======== DATA FOR THE TASK
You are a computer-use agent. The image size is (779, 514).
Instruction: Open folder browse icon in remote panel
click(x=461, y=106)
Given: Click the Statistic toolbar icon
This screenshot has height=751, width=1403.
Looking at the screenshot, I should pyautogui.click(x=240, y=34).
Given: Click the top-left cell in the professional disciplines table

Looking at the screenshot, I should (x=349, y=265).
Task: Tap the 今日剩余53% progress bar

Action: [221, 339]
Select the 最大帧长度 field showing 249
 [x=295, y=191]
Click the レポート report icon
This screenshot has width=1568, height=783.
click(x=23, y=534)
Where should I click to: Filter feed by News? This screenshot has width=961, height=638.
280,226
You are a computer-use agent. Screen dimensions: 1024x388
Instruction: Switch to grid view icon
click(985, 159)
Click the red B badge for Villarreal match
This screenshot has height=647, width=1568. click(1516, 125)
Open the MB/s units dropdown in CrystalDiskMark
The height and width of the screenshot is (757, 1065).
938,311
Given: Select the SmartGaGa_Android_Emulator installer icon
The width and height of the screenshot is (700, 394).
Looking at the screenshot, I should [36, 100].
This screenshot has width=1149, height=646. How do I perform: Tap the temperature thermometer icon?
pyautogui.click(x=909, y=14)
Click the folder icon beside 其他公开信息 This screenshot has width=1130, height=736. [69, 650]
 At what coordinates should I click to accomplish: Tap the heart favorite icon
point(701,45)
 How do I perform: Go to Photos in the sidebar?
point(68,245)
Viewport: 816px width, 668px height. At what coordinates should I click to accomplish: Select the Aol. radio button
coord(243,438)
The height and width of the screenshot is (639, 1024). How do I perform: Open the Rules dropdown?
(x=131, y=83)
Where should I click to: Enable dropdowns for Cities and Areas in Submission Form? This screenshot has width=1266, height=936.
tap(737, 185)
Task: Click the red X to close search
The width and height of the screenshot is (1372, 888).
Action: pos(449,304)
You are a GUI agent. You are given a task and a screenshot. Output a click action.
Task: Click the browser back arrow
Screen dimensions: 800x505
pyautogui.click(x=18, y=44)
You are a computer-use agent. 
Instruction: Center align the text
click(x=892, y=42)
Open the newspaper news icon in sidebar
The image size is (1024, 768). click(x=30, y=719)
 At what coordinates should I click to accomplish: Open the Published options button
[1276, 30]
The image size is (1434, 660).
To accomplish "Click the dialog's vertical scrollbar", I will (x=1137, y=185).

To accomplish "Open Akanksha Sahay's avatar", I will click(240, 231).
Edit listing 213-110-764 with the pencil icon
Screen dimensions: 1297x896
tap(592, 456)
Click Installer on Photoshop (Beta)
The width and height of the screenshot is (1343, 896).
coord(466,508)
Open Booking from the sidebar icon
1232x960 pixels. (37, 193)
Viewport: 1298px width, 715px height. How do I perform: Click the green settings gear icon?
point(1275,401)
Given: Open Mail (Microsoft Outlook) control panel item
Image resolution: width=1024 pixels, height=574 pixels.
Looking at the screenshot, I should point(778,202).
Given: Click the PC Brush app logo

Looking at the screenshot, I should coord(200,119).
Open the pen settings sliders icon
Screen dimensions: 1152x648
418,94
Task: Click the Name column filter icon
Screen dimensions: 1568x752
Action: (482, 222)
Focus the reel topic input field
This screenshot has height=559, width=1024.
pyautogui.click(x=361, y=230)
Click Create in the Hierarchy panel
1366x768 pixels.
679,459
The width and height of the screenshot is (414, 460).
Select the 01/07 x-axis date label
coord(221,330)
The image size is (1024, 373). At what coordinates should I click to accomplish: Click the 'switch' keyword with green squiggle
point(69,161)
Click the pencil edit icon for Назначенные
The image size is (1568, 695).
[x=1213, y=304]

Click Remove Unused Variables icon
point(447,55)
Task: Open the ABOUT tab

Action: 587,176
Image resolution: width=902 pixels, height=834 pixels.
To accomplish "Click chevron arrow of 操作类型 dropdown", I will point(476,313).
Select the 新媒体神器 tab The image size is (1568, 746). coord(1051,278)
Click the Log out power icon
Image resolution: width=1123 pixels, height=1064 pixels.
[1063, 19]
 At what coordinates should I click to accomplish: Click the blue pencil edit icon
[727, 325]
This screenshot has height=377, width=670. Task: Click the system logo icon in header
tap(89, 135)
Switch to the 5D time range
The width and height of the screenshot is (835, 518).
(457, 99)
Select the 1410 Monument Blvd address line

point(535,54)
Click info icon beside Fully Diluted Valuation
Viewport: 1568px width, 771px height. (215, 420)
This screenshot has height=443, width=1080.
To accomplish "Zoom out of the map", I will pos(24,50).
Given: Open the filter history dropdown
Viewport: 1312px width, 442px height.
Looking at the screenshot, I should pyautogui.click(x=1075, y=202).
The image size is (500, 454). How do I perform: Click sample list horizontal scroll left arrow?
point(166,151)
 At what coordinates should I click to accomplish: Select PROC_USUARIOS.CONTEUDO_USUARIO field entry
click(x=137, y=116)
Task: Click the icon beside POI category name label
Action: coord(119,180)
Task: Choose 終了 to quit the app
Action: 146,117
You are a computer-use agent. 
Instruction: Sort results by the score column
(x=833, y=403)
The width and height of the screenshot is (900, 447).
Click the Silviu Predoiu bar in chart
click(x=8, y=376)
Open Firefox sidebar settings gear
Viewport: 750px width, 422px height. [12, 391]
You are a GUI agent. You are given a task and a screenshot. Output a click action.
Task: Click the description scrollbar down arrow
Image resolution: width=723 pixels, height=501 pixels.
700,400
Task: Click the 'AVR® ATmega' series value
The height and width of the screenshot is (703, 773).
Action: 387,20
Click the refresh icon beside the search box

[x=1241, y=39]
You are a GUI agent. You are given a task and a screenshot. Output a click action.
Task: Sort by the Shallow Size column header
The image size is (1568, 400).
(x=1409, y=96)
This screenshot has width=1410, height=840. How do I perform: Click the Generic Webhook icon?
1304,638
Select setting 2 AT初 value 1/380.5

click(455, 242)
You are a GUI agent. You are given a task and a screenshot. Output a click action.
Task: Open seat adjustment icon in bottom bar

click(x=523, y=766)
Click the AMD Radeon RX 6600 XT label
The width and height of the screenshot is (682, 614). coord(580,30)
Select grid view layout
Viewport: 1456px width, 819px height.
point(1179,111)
================
### GIVEN PROBLEM
Pull out each line of the records above that contains the word "field".

### EXERCISE ANSWER
Select the 最大帧长度 field showing 249
Focus the reel topic input field
 At what coordinates should I click to accomplish: Select PROC_USUARIOS.CONTEUDO_USUARIO field entry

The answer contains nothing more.